George Taliaferro was a multidimensional football player. An All-American and Hall of Famer, he achieved and inspired excellence. Dawn Knight, Taliaferro’s former student and longtime friend, saw that football was only one of Taliaferro’s many remarkable layers, and in Race and Football in America she tells his complete story.
Taliaferro was the first African American to be drafted by the NFL and its first black quarterback, but he also distinguished himself as a scholar, educator, social worker, husband, father, and Big Brother who struggled for racial equality. In one particularly strong parallel, the book recalls how Taliaferro—after leading Indiana University to a national championship season in 1945—was not allowed to enter the restaurant where his team picture was hung. Two years later, he spearheaded the peaceful integration of that same restaurant and was finally able to stand before the photograph.

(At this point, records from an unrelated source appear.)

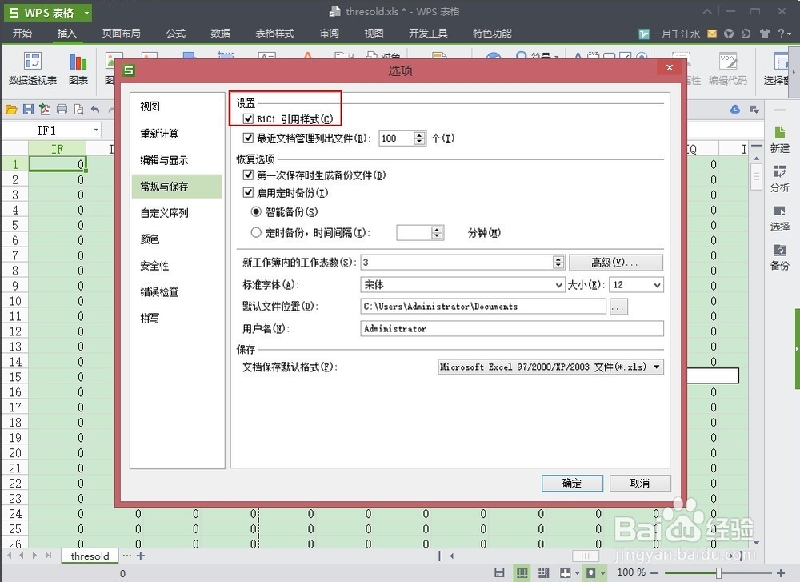Viewport: 800px width, 582px height.
Task: Click the Undo arrow icon
Action: point(94,110)
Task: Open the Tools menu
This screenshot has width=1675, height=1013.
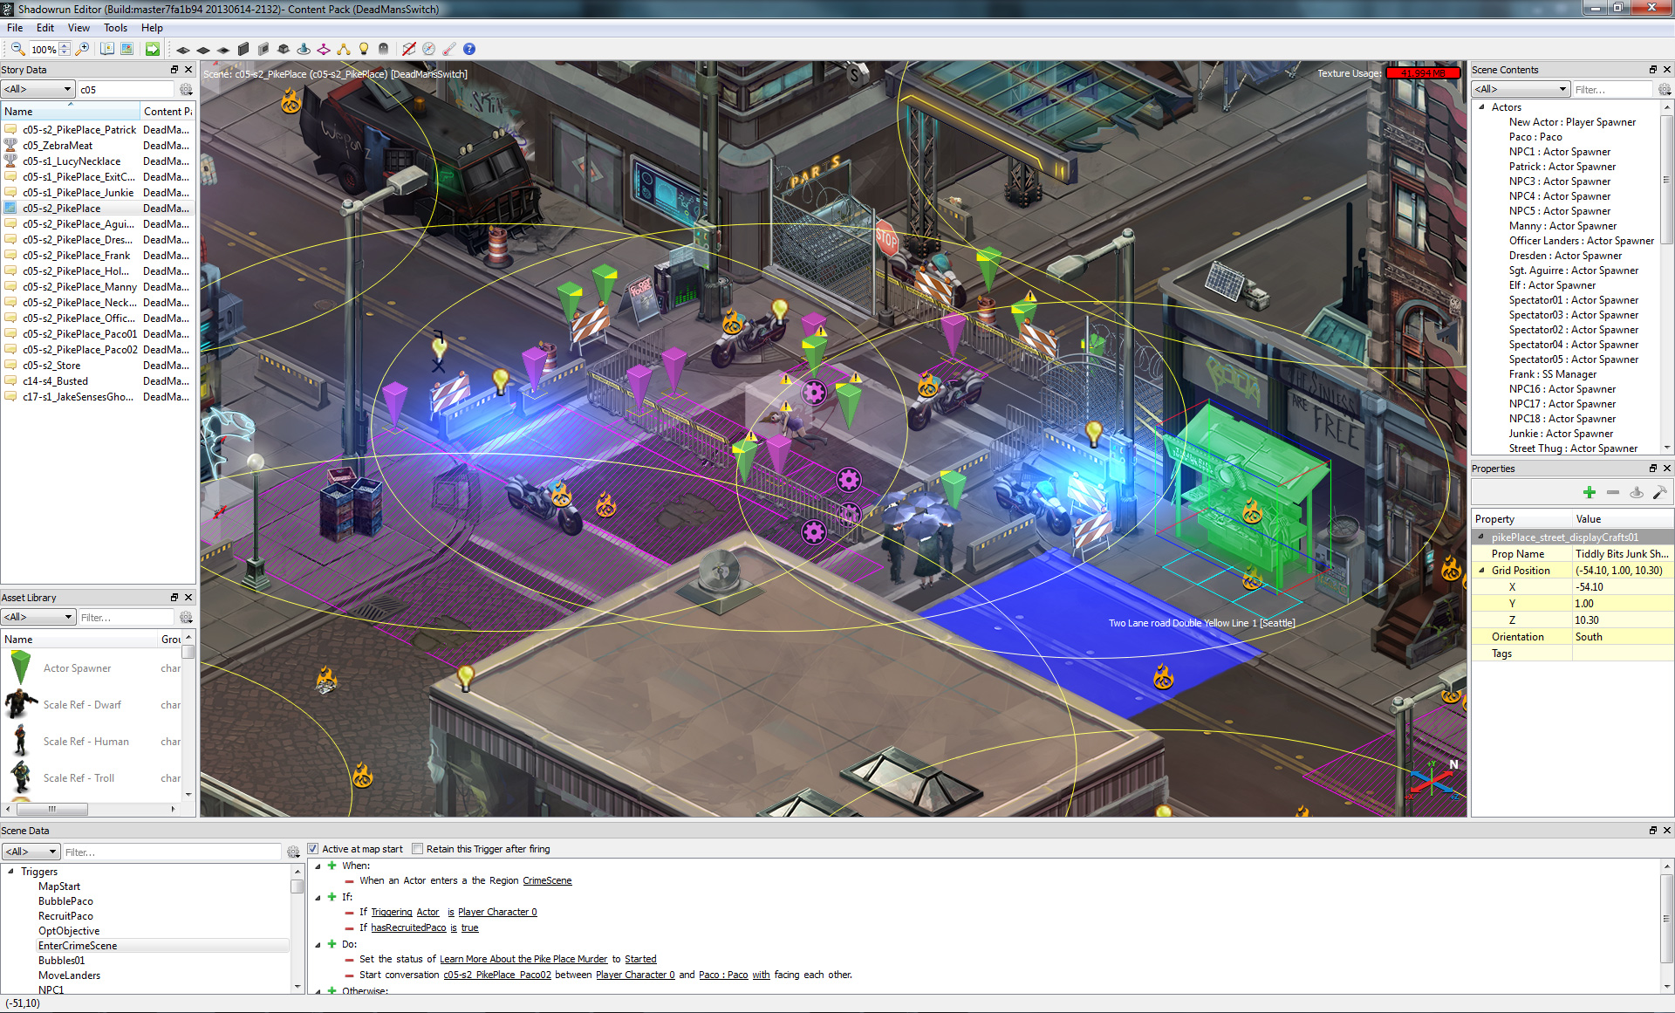Action: tap(115, 28)
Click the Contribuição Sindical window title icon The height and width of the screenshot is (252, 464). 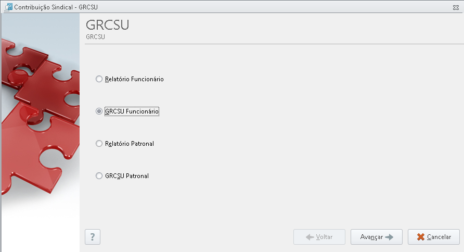pyautogui.click(x=8, y=7)
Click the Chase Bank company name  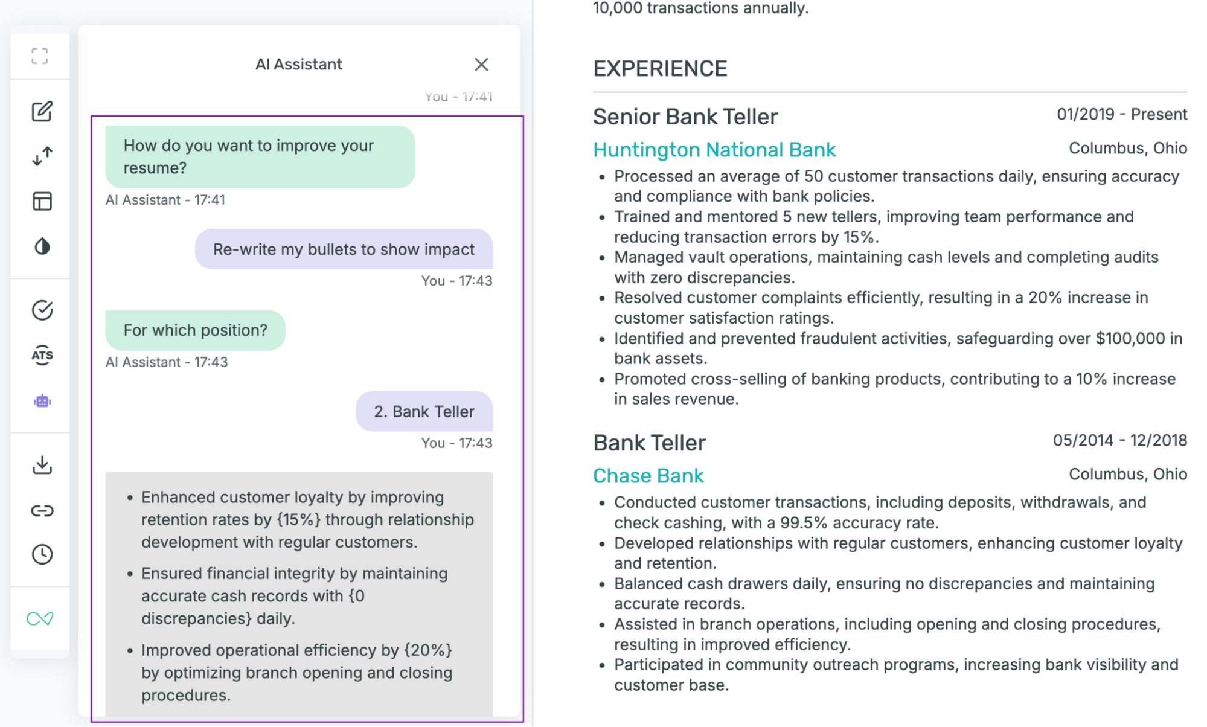(x=648, y=476)
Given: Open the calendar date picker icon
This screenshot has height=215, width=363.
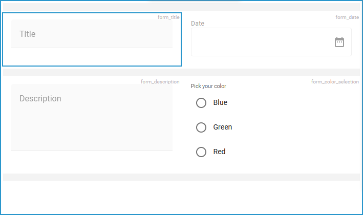Looking at the screenshot, I should coord(339,42).
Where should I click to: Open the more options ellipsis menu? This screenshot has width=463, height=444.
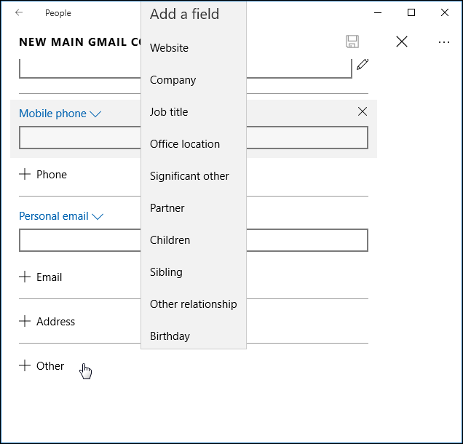point(444,42)
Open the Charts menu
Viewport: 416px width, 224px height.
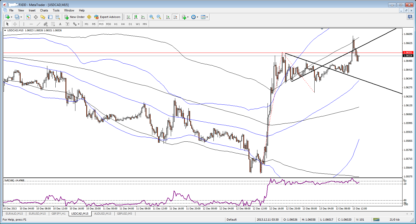(44, 10)
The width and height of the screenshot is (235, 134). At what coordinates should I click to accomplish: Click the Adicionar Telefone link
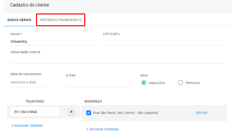(x=27, y=125)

From World War II onward, Taliaferro’s life paralleled the growth of football. He was a key figure in the desegregation of college and professional football during and after his playing days. While the book’s primary focus is on his life, its link to race and football is consistent. It necessarily segues into the development of the NFL and to race relations in America, with Taliaferro standing as a prime illustration of the challenges that segregation and racial hatred created for African Americans, and of strong responses to them. The book’s many anecdotes from Taliaferro’s life are entertaining, revealing his feelings and courage while making the focus on football more approachable and personal.
Taliaferro died two years after another black quarterback, Colin Kaepernick, took a knee—and a page from Taliaferro’s playbook—to protest racial injustice. Dawn Knight’s readers will not be able to miss the connection between the two trailblazers.